17 Thou whose garments became hot,

When the land is sultry from the south:

18 Dost thou with Him spread out the sky,

The strong, as it were molten, mirror?

19 Let us know what we shall say to Him! -

We can arrange nothing by reason of darkness.

20 Shall it be told Him that I speak,

Or shall one wish to be destroyed?

Most expositors connect Job 37:17 with Job 37:16 : (Dost thou know) how it comes to pass that ... ; but אֲשֶׁר after ידע signifies quod, Exo 11:7, not quomodo, as it sometimes occurs in a comparing antecedent clause, instead of כאשׁר, Exo 14:13; Jer 33:22. We therefore translate: thou whose ... , - connecting this, however, not with Job 37:16 (vid., e.g., Carey), but as Bolduc. and Ew., with Job 37:18 (where הֲ before תַרְקִיעַ is then the less missed): thou who, when the land (the part of the earth where thou art) keeps rest, i.e., in sultriness, when oppressive heat comes (on this Hiph. vid., Ges. §53, 2) from the south (i.e., by means of the currents of air which come thence, without דָּרֹום signifying directly the south wind), - thou who, when this happens, canst endure so little, that on the contrary the heat from without becomes perceptible to thee through thy clothes: dost thou now and then with Him keep the sky spread out, which for firmness is like a molten mirror? Elsewhere the hemispheric firmament, which spans the earth with its sub-celestial waters, is likened to a clear sapphire Exo 24:10, a covering Psa 104:2, a gauze Isa 40:22; the comparison with a metallic mirror (מוּצָק here not from צוּק, Job 37:10; Job 36:16, but from יָצַק) is therefore to be understood according to Petavius: Coelum aëreum στερέωμα dicitur non a naturae propria conditione, sed ab effectu, quod perinde aquas separet, ac si murus esset solidissimus. Also in תרקיע lies the notion both of firmness and thinness; the primary notion (root רק) is to beat, make thick, stipare (Arab. rq‛, to stop up in the sense of resarcire, e.g., to mend stockings), to make thick by pressure. The ל joined with תרקיע is nota acc.; we must not comp. Job 8:8; Job 21:22, as well as Job 5:2; Job 19:3.
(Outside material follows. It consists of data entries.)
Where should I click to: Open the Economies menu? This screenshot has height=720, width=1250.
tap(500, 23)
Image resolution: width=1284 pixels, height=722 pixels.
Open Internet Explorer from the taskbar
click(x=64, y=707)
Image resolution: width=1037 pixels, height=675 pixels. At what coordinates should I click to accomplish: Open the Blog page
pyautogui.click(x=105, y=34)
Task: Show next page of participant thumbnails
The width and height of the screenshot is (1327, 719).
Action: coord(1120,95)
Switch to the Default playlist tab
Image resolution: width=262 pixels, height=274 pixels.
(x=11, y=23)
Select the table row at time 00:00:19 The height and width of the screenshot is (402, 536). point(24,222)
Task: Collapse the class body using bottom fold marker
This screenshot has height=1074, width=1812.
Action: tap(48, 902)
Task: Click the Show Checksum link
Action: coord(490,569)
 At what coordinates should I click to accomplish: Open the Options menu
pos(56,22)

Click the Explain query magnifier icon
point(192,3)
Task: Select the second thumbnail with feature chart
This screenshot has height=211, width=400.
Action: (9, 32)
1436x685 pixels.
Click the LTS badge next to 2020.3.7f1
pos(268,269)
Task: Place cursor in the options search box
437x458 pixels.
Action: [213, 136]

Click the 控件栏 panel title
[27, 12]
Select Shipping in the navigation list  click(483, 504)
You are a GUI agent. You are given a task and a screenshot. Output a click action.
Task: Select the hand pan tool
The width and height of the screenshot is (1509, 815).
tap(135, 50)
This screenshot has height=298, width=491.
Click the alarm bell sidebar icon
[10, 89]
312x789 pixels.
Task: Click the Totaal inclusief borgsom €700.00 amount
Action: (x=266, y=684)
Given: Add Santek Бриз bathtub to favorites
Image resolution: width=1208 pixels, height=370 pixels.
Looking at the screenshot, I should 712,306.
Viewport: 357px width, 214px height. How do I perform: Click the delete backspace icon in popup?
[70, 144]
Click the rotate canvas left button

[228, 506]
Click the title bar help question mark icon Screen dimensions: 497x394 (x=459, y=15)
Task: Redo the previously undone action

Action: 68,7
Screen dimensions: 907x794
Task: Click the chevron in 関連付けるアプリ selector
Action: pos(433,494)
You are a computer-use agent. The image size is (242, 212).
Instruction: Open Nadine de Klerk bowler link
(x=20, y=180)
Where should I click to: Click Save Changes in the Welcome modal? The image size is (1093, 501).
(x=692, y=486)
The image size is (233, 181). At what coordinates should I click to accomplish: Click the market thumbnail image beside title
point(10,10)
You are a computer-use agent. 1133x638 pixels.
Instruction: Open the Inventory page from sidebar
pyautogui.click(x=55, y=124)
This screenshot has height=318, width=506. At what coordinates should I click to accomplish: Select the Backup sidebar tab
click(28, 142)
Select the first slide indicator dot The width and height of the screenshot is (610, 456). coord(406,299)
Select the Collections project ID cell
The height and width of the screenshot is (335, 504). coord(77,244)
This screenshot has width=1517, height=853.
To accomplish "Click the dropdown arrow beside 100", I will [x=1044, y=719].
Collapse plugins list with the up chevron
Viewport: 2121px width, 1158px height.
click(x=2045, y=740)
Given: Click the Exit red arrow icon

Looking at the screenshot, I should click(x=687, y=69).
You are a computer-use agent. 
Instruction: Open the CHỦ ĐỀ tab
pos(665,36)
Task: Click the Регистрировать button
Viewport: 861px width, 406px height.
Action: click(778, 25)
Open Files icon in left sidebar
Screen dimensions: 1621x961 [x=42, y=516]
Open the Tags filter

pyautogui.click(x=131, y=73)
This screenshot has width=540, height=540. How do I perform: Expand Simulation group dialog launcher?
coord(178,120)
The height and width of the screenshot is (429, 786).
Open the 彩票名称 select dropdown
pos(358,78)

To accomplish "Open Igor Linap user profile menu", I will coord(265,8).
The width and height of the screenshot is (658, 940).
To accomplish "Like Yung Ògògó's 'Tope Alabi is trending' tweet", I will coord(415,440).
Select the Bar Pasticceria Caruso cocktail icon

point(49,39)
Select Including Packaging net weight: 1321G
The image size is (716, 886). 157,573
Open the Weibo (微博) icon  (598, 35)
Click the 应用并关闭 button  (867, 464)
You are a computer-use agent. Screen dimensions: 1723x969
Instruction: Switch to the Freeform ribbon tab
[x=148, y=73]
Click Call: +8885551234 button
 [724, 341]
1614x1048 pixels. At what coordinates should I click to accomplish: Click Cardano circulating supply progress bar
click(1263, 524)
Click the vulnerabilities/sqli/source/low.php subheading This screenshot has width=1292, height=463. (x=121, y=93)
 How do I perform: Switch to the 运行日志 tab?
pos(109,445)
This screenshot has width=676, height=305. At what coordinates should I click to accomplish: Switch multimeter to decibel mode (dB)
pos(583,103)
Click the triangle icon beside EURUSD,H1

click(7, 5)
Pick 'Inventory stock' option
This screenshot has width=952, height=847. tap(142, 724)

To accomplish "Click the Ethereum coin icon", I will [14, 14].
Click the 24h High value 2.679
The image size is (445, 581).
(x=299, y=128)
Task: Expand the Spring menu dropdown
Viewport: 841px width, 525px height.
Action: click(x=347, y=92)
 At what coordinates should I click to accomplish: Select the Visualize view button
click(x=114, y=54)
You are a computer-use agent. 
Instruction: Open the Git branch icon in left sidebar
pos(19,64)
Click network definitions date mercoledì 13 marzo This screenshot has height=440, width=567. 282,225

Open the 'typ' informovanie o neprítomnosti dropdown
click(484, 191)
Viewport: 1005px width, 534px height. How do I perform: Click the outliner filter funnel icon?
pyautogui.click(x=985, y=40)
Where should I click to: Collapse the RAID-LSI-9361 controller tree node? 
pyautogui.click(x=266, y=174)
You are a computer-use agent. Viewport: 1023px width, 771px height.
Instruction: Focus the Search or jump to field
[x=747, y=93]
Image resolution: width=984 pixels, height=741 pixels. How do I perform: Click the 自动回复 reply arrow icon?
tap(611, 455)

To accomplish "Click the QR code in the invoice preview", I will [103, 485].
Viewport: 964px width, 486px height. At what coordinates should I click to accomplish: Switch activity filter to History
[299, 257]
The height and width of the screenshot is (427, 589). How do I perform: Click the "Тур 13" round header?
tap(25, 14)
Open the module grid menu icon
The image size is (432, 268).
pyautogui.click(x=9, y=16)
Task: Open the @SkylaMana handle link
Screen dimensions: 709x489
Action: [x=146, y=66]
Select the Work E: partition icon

Therefore: As God is the only Creator (Job 9:8), so He is the all-provident Preserver of the world - make us know (הֹודִיעֵנוּ, according to the text of the Babylonians, Keri of הֹודִיעֵנִי) what we shall say to Him, viz., in order to show that we can cope with Him! We cannot arrange, viz., anything whatever (to be explained according to עָרַךְ מִלִּין, Job 32:14, comp. “to place,” Job 36:19), by reason of darkness, viz., the darkness of our understanding, σκότος τῆς διανοίας; מִפְּנֵי is much the same as Job 23:17, but different from Job 17:12, and חֹשֶׁךְ different from both passages, viz., as it is often used in the New Testament, of intellectual darkness (comp. Ecc 2:14; Isa 60:2). The meaning of Job 37:20 cannot now be mistaken, if, with Hirz., Hahn, and Schlottm., we call to mind Job 36:10 in connection with אָמַר כִּי: can I, a short-sighted man, enshrouded in darkness, wish that what I have arrogantly said concerning and against Him may be told to God, or should one earnestly desire (אָמַר, a modal perf., as Job 35:15) that (an jusserit s. dixerit quis ut) he may be swallowed up, i.e., destroyed (comp. לבלעו, Job 2:3)? He would, by challenging a recognition of his unbecoming arguing about God, desire a tribunal that would be destructive to himself.